Data extracted from a collection
*** Block opens ***
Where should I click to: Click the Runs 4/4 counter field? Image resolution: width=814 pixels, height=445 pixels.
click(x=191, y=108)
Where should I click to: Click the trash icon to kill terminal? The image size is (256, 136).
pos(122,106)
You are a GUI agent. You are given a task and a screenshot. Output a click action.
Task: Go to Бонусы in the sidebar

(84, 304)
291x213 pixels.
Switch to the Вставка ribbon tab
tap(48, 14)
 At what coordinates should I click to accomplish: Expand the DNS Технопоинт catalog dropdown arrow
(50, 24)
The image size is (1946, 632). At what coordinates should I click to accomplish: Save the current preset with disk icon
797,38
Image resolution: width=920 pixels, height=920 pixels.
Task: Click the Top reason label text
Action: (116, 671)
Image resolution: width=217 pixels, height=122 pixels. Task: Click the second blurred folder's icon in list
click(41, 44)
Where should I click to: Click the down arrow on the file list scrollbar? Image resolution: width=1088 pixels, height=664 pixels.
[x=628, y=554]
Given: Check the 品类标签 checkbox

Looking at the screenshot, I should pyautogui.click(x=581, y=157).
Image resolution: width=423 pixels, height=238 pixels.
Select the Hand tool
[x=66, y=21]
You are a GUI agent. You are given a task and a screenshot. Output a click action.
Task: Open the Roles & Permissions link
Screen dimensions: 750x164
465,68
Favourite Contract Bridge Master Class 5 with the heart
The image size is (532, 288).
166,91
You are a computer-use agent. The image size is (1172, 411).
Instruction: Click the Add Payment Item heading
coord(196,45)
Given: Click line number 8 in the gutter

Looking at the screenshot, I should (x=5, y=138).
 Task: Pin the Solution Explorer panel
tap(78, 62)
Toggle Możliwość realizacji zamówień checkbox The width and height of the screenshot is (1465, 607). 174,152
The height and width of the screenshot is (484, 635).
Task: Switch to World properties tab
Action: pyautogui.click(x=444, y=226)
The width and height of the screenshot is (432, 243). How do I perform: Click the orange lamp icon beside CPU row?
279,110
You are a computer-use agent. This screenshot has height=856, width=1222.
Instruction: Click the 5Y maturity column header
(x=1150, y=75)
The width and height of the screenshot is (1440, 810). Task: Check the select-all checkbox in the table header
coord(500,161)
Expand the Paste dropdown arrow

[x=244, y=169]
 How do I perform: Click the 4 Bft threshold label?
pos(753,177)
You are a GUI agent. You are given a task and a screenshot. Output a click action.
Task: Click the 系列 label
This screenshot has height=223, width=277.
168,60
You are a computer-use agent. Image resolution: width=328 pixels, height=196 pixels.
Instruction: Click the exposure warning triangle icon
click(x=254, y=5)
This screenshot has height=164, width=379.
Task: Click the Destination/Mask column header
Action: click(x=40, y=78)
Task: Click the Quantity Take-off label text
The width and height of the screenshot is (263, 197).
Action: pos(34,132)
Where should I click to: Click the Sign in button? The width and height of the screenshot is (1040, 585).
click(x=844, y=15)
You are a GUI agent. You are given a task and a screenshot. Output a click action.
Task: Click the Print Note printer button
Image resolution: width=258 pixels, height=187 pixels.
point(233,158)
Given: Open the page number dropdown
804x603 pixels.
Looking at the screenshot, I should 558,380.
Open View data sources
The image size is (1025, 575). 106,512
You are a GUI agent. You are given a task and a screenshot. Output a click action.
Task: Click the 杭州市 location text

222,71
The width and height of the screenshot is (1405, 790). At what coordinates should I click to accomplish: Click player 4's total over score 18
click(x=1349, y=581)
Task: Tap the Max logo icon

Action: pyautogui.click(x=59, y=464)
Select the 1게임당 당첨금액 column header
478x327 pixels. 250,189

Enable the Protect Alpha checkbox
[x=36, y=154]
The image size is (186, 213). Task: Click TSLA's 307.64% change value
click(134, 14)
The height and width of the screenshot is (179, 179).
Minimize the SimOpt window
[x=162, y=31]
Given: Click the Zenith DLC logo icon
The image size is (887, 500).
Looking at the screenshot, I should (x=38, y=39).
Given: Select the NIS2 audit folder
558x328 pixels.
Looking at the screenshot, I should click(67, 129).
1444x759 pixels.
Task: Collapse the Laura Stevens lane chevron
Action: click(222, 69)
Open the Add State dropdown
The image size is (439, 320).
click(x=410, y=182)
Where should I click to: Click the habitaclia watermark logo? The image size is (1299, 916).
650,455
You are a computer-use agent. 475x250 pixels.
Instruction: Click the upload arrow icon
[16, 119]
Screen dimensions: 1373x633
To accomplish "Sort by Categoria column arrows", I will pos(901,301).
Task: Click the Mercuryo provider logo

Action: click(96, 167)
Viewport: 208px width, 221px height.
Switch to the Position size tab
*** Block closes ***
What to produce: Return the data exactly. Include every record.

Completed exercise:
Where should I click to: Click the Runs 4/4 counter field? Image resolution: width=814 pixels, height=445 pixels.
click(x=191, y=108)
Where should I click to: Click the trash icon to kill terminal? The image size is (256, 136).
pos(122,106)
You are a GUI agent. You are given a task and a screenshot. Output a click action.
Task: Go to Бонусы in the sidebar

(84, 304)
291x213 pixels.
Switch to the Вставка ribbon tab
tap(48, 14)
 At what coordinates should I click to accomplish: Expand the DNS Технопоинт catalog dropdown arrow
(50, 24)
The image size is (1946, 632). At what coordinates should I click to accomplish: Save the current preset with disk icon
797,38
Image resolution: width=920 pixels, height=920 pixels.
Task: Click the Top reason label text
Action: (116, 671)
Image resolution: width=217 pixels, height=122 pixels. Task: Click the second blurred folder's icon in list
click(41, 44)
Where should I click to: Click the down arrow on the file list scrollbar? Image resolution: width=1088 pixels, height=664 pixels.
[x=628, y=554]
Given: Check the 品类标签 checkbox

Looking at the screenshot, I should pyautogui.click(x=581, y=157).
Image resolution: width=423 pixels, height=238 pixels.
Select the Hand tool
[x=66, y=21]
You are a GUI agent. You are given a task and a screenshot. Output a click action.
Task: Open the Roles & Permissions link
Screen dimensions: 750x164
465,68
Favourite Contract Bridge Master Class 5 with the heart
The image size is (532, 288).
166,91
You are a computer-use agent. The image size is (1172, 411).
Instruction: Click the Add Payment Item heading
coord(196,45)
Given: Click line number 8 in the gutter

Looking at the screenshot, I should (x=5, y=138).
 Task: Pin the Solution Explorer panel
tap(78, 62)
Toggle Możliwość realizacji zamówień checkbox The width and height of the screenshot is (1465, 607). 174,152
The height and width of the screenshot is (484, 635).
Task: Switch to World properties tab
Action: pyautogui.click(x=444, y=226)
The width and height of the screenshot is (432, 243). How do I perform: Click the orange lamp icon beside CPU row?
279,110
You are a computer-use agent. This screenshot has height=856, width=1222.
Instruction: Click the 5Y maturity column header
(x=1150, y=75)
The width and height of the screenshot is (1440, 810). Task: Check the select-all checkbox in the table header
coord(500,161)
Expand the Paste dropdown arrow

[x=244, y=169]
 How do I perform: Click the 4 Bft threshold label?
pos(753,177)
You are a GUI agent. You are given a task and a screenshot. Output a click action.
Task: Click the 系列 label
This screenshot has height=223, width=277.
168,60
You are a computer-use agent. Image resolution: width=328 pixels, height=196 pixels.
Instruction: Click the exposure warning triangle icon
click(x=254, y=5)
This screenshot has height=164, width=379.
Task: Click the Destination/Mask column header
Action: click(x=40, y=78)
Task: Click the Quantity Take-off label text
The width and height of the screenshot is (263, 197).
Action: pos(34,132)
Where should I click to: Click the Sign in button? The width and height of the screenshot is (1040, 585).
click(x=844, y=15)
You are a GUI agent. You are given a task and a screenshot. Output a click action.
Task: Click the Print Note printer button
Image resolution: width=258 pixels, height=187 pixels.
point(233,158)
Given: Open the page number dropdown
804x603 pixels.
Looking at the screenshot, I should 558,380.
Open View data sources
The image size is (1025, 575). 106,512
You are a GUI agent. You are given a task and a screenshot. Output a click action.
Task: Click the 杭州市 location text

222,71
The width and height of the screenshot is (1405, 790). At what coordinates should I click to accomplish: Click player 4's total over score 18
click(x=1349, y=581)
Task: Tap the Max logo icon

Action: pyautogui.click(x=59, y=464)
Select the 1게임당 당첨금액 column header
478x327 pixels. 250,189

Enable the Protect Alpha checkbox
[x=36, y=154]
The image size is (186, 213). Task: Click TSLA's 307.64% change value
click(134, 14)
The height and width of the screenshot is (179, 179).
Minimize the SimOpt window
[x=162, y=31]
Given: Click the Zenith DLC logo icon
The image size is (887, 500).
Looking at the screenshot, I should (x=38, y=39).
Given: Select the NIS2 audit folder
558x328 pixels.
Looking at the screenshot, I should click(67, 129).
1444x759 pixels.
Task: Collapse the Laura Stevens lane chevron
Action: click(222, 69)
Open the Add State dropdown
The image size is (439, 320).
click(x=410, y=182)
Where should I click to: Click the habitaclia watermark logo? The image size is (1299, 916).
650,455
You are a computer-use agent. 475x250 pixels.
Instruction: Click the upload arrow icon
[16, 119]
Screen dimensions: 1373x633
To accomplish "Sort by Categoria column arrows", I will pos(901,301).
Task: Click the Mercuryo provider logo

Action: click(96, 167)
Viewport: 208px width, 221px height.
Switch to the Position size tab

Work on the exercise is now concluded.